Resumen de Micropropagación de plantas en biorreactores de inmersión temporal (BIT).
Francisco López Delgado, Andrés Bermúdez Luque
Micropropagation is a method to produce genetically identical plantlets (clones or also called microplants) by using tissue culture techniques. The aim of this work is to obtain a large number of potato microplants already rooted, free of pathogens and with genetic uniformity.The optimization of this micropopagation process begins with the sterilization and stabilization of the material to be propagated, in our case potatoes. This process is carried out to eliminate any microbial contamination of the donor or parent plant and to reduce the risk of contamination during in vitro culture. First, several healthy tubers (free of apparent pathogens) will be selected, washed in water for 1 hour, internally disinfected with a solution of sodium hypochlorite and tween 20, and then rinsed with sterile water to remove the disinfectants. After that, the potato buds will be cut and placed in sterile culture medium. The in vitro culture will be carried out under controlled conditions for a period to stabilize plantlets before transplanting them to soil.A fine-tuning process will be performed to optimize the micropropagation process from plantlets obtained from in vitro cultures. This fine-tuning process will consist of three phases:In the first phase, it will be measured which type of cut on the node is the most optimal according to growth performance position of the node in the culture medium shall be checked, whether horizontally or inclined.During the second phase, the yield between two of the most consumed potato varieties in Spain will be compared.
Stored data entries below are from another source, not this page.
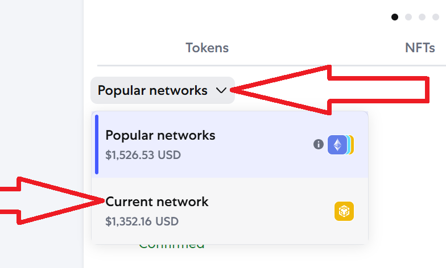Click the chevron arrow on the network filter

(x=221, y=91)
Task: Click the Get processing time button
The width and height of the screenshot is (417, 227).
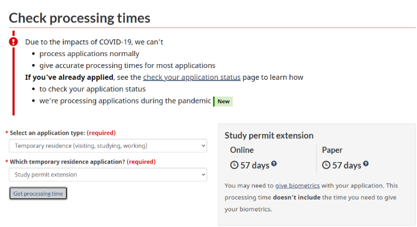Action: (38, 193)
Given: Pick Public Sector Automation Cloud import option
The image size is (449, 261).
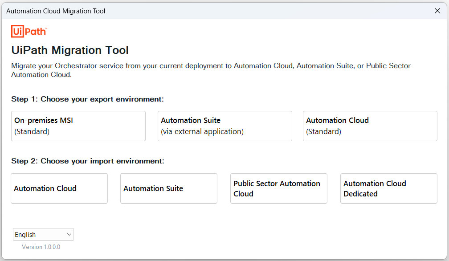Looking at the screenshot, I should 278,188.
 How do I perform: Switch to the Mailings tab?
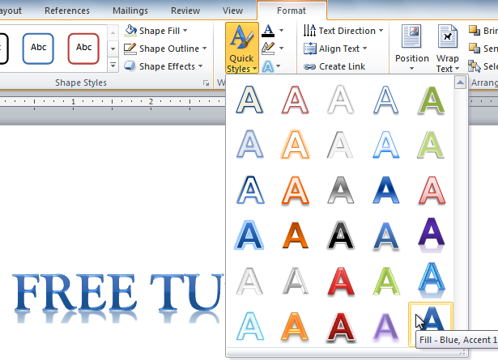(x=130, y=11)
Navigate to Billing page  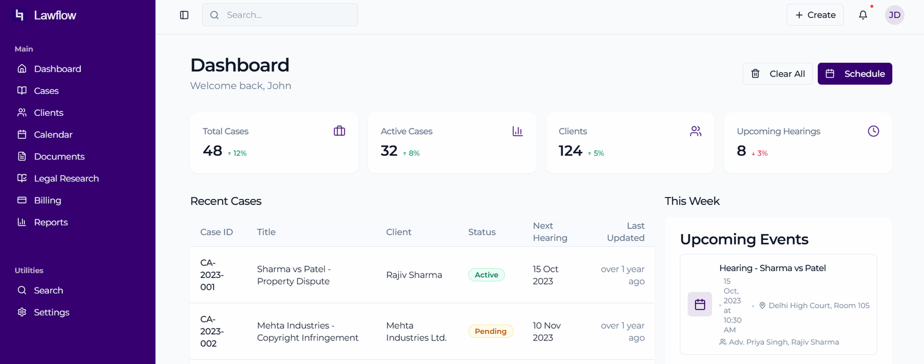[x=47, y=200]
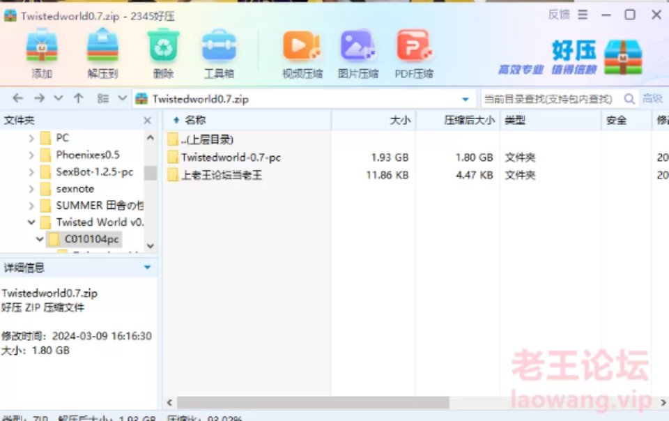Click the 反馈 feedback link
The width and height of the screenshot is (669, 421).
pyautogui.click(x=559, y=15)

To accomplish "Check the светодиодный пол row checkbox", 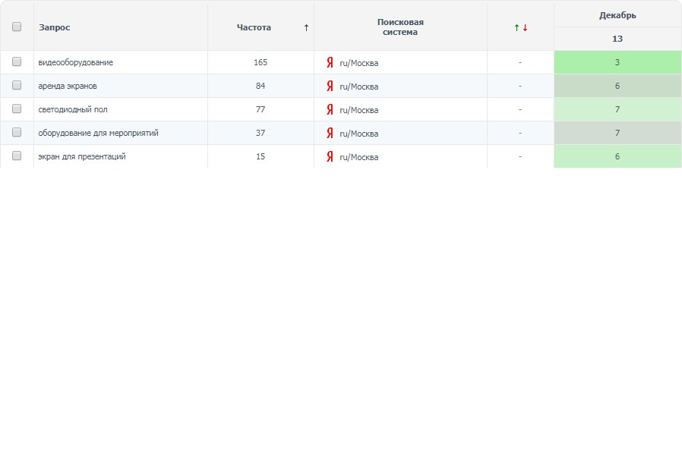I will [x=17, y=109].
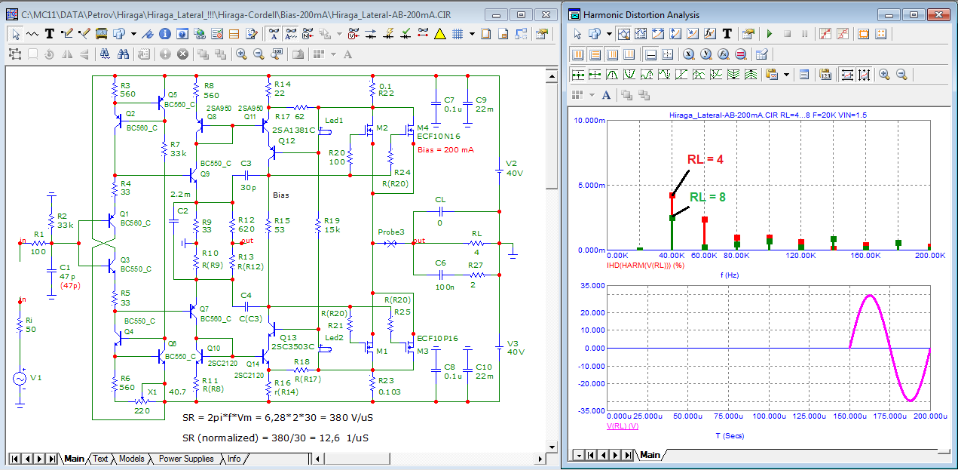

During this phase, auxins and cytokinins will be added to the medium to check if there is noticeable improvement in rooting and plant growth [1]. Also, the optimal pH in the medium for potato growth will be analyzed.A temporary immersion system will be carried out in the third phase, as it is an effective tool for micropropagation, because it increases the multiplication coefficient and improves the quality of regenerated material in vitro [2]. Therefore, during this phase, the efficiency of a robotic or automated process of temporary immersion in a bioreactor (BIT) will be compared with the manual process.